[Rows from a dataset]
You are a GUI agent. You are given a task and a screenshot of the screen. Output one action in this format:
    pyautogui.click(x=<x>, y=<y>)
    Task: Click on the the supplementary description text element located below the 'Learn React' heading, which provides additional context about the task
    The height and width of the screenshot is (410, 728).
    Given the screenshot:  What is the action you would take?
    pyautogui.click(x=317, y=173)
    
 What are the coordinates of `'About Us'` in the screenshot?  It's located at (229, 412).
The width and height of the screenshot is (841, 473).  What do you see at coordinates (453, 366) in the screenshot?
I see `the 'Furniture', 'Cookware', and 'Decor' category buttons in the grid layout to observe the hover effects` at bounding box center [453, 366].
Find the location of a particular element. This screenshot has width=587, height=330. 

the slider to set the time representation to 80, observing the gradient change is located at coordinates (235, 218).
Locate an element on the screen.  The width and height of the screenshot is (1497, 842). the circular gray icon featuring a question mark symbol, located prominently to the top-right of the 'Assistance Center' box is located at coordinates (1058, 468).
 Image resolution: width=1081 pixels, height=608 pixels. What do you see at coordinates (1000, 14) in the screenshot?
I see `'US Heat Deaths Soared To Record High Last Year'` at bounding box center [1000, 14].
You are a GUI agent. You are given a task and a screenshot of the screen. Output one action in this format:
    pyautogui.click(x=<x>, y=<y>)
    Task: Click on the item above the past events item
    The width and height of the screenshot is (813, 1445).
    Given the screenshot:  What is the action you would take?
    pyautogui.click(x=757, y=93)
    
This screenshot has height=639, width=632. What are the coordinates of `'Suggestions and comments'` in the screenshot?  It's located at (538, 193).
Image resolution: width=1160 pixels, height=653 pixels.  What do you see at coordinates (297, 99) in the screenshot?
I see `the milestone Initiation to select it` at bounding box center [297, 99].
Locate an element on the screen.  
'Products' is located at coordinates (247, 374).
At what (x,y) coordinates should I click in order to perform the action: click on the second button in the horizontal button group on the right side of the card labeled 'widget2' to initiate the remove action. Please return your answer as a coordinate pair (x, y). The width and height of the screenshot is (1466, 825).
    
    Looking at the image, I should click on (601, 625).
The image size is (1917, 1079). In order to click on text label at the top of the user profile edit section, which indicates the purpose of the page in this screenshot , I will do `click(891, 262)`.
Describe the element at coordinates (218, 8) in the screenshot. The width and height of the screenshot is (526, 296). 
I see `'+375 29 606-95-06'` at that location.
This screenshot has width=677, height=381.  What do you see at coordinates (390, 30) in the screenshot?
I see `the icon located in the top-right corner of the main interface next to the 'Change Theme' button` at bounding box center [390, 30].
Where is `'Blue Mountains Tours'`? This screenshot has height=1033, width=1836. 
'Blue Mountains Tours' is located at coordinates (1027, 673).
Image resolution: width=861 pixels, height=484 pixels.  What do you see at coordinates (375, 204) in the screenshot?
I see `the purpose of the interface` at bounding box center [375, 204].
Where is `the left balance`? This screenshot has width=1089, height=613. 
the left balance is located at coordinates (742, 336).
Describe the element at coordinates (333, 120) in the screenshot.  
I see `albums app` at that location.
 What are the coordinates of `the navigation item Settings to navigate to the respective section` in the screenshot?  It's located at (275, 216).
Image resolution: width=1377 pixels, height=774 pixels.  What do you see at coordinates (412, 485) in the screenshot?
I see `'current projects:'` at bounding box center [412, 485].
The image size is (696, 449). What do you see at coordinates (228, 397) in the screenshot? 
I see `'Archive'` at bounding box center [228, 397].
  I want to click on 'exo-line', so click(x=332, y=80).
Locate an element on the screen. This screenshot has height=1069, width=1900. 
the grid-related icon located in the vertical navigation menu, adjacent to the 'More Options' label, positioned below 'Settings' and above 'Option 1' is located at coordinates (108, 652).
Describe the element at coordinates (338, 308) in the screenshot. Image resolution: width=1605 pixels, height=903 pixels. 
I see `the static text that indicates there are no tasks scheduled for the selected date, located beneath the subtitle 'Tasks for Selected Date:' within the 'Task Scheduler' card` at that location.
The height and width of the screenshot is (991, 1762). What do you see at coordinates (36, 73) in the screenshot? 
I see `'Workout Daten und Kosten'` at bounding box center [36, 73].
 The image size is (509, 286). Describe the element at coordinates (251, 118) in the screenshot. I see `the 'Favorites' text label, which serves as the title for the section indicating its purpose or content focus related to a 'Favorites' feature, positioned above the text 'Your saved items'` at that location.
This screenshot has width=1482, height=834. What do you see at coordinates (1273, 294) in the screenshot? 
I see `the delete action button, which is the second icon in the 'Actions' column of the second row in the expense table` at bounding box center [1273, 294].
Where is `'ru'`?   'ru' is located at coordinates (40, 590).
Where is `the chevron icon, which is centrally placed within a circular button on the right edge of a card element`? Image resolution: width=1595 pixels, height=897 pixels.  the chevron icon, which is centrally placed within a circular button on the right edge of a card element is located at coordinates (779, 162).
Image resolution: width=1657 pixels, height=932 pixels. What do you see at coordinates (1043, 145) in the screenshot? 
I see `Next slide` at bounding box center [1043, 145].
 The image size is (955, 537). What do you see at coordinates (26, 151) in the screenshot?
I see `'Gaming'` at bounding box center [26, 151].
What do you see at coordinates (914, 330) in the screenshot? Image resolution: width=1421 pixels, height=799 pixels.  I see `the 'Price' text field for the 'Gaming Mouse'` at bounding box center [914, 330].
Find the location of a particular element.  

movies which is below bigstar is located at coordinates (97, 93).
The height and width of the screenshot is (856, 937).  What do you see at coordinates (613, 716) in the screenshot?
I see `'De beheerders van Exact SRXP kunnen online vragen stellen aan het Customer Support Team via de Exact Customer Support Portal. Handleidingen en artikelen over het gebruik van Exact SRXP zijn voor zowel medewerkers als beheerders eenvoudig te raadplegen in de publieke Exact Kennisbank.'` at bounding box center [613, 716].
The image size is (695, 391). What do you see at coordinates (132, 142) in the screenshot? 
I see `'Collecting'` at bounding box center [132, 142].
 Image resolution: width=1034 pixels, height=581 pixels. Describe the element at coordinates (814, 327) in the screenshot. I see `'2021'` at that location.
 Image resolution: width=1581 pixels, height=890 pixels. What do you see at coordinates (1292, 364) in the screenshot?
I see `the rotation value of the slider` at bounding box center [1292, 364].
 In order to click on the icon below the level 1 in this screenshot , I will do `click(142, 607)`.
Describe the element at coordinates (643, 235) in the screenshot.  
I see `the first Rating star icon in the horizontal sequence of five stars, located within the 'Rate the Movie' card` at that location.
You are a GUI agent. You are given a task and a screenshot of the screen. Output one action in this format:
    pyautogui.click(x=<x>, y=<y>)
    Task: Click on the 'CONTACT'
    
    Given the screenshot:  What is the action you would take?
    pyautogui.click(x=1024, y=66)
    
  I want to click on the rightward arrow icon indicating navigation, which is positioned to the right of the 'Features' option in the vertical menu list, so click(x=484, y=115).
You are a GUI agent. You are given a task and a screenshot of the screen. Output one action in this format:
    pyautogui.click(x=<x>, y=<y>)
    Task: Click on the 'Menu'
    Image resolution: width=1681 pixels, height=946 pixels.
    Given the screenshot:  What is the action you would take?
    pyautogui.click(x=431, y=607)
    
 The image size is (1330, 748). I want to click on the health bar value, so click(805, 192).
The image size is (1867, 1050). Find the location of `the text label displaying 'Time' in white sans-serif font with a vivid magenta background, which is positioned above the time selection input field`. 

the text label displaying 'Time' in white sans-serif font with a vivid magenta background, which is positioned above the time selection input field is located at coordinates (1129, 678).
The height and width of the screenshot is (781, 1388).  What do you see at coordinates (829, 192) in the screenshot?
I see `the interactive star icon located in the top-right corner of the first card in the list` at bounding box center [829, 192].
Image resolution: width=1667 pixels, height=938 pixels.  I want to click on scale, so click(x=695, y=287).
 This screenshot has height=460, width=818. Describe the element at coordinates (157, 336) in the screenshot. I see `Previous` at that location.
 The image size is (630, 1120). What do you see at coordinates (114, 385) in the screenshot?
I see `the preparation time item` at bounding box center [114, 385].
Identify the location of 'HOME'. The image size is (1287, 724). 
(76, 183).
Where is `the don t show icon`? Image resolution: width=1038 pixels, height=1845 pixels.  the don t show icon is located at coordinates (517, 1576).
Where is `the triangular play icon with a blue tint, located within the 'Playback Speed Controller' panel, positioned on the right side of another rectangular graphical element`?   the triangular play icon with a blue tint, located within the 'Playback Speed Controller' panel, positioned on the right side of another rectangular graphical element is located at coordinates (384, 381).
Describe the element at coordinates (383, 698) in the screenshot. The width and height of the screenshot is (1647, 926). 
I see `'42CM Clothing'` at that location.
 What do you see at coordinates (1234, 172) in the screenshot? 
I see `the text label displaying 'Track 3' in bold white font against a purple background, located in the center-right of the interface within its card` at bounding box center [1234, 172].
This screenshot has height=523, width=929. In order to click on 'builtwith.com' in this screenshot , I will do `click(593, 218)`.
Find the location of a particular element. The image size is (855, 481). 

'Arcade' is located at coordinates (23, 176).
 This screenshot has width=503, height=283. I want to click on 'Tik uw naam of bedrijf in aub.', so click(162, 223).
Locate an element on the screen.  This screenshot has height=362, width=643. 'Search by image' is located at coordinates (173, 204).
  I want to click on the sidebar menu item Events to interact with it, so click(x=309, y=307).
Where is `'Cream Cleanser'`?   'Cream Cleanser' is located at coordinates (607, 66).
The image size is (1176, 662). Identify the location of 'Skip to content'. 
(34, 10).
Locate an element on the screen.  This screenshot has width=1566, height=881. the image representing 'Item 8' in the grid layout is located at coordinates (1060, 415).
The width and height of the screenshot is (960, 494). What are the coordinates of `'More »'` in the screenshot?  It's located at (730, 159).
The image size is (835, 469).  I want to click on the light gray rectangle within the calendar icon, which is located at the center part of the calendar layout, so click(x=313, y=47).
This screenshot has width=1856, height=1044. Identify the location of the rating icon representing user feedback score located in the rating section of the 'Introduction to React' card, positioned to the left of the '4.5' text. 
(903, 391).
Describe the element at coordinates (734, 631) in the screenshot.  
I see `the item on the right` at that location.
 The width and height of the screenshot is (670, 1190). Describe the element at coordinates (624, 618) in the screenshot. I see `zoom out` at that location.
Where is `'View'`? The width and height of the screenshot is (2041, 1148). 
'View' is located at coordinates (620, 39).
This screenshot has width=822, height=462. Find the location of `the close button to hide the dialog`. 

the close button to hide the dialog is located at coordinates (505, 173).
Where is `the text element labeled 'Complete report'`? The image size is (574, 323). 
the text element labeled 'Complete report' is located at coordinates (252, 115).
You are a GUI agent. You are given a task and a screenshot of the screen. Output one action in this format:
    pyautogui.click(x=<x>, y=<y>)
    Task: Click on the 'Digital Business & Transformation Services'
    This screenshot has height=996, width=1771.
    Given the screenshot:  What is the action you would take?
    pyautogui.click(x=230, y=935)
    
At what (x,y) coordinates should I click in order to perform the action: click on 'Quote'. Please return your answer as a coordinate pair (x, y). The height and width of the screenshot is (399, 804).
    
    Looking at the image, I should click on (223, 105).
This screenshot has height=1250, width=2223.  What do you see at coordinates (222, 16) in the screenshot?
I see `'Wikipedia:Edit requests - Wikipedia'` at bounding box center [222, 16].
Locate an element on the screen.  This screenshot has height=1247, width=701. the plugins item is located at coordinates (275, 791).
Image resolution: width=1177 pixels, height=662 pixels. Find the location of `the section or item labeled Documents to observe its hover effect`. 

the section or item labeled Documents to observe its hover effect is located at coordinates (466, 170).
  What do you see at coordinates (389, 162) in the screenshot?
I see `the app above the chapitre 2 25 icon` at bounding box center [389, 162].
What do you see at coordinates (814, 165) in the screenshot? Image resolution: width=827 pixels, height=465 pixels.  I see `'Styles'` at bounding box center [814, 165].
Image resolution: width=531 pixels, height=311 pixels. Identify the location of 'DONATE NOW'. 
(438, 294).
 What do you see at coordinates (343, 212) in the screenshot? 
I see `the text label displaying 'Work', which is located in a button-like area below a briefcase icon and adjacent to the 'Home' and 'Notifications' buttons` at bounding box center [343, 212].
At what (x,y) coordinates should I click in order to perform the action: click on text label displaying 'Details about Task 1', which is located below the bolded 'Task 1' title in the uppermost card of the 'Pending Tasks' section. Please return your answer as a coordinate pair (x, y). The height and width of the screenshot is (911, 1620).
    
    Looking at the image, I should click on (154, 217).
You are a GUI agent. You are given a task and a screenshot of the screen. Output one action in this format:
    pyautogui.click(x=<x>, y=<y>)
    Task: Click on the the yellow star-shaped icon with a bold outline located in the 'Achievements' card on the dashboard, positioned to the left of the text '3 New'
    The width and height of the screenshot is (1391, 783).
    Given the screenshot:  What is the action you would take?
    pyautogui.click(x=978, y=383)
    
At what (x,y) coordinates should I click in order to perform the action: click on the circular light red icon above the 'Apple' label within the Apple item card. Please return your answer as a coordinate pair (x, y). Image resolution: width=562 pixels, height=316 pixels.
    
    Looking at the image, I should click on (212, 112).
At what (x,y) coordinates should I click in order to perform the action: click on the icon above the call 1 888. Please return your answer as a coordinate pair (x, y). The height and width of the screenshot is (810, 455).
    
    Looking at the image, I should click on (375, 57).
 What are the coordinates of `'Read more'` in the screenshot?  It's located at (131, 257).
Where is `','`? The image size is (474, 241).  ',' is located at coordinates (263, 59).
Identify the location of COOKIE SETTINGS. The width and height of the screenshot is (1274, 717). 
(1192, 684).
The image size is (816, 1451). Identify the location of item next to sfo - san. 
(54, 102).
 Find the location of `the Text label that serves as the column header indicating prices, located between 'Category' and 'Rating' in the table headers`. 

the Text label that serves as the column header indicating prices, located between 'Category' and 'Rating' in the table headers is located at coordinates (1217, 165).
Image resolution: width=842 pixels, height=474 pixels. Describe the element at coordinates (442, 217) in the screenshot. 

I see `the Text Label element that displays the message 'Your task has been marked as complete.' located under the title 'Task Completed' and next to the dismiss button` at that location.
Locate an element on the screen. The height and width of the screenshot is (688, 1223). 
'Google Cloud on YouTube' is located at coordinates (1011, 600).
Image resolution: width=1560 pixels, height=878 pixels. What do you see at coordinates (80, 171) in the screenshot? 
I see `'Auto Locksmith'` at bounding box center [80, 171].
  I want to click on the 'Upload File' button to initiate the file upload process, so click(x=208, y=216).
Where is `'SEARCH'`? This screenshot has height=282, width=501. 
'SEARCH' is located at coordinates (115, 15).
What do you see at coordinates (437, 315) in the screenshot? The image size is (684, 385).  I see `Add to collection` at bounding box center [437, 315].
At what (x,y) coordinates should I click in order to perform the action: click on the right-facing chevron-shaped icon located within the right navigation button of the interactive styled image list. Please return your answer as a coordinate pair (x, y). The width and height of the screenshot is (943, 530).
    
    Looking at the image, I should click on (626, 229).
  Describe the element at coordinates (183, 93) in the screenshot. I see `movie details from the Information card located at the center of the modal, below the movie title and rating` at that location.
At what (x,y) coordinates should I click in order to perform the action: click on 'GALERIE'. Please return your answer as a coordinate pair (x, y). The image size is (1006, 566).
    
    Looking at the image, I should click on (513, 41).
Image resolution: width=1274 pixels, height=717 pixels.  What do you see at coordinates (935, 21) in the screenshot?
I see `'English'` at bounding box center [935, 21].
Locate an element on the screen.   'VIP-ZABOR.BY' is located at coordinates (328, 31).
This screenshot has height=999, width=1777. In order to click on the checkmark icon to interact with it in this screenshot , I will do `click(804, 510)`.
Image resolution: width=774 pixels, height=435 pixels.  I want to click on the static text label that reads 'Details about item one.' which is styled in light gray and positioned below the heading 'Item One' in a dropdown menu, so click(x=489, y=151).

▶ REQUIRED WORK
Update everything from the line containing "Image resolution: width=861" down to the line containing "I want to click on 'exo-line', so" so that "Image resolution" becomes "Screen size", and write out those lines again with nothing else changed.

▶ OUTPUT OF THE TASK
Screen size: width=861 pixels, height=484 pixels.  What do you see at coordinates (375, 204) in the screenshot?
I see `the purpose of the interface` at bounding box center [375, 204].
Where is `the left balance`? This screenshot has width=1089, height=613. 
the left balance is located at coordinates (742, 336).
Describe the element at coordinates (333, 120) in the screenshot.  
I see `albums app` at that location.
 What are the coordinates of `the navigation item Settings to navigate to the respective section` in the screenshot?  It's located at (275, 216).
Screen size: width=1377 pixels, height=774 pixels.  What do you see at coordinates (412, 485) in the screenshot?
I see `'current projects:'` at bounding box center [412, 485].
The image size is (696, 449). What do you see at coordinates (228, 397) in the screenshot? 
I see `'Archive'` at bounding box center [228, 397].
  I want to click on 'exo-line', so click(x=332, y=80).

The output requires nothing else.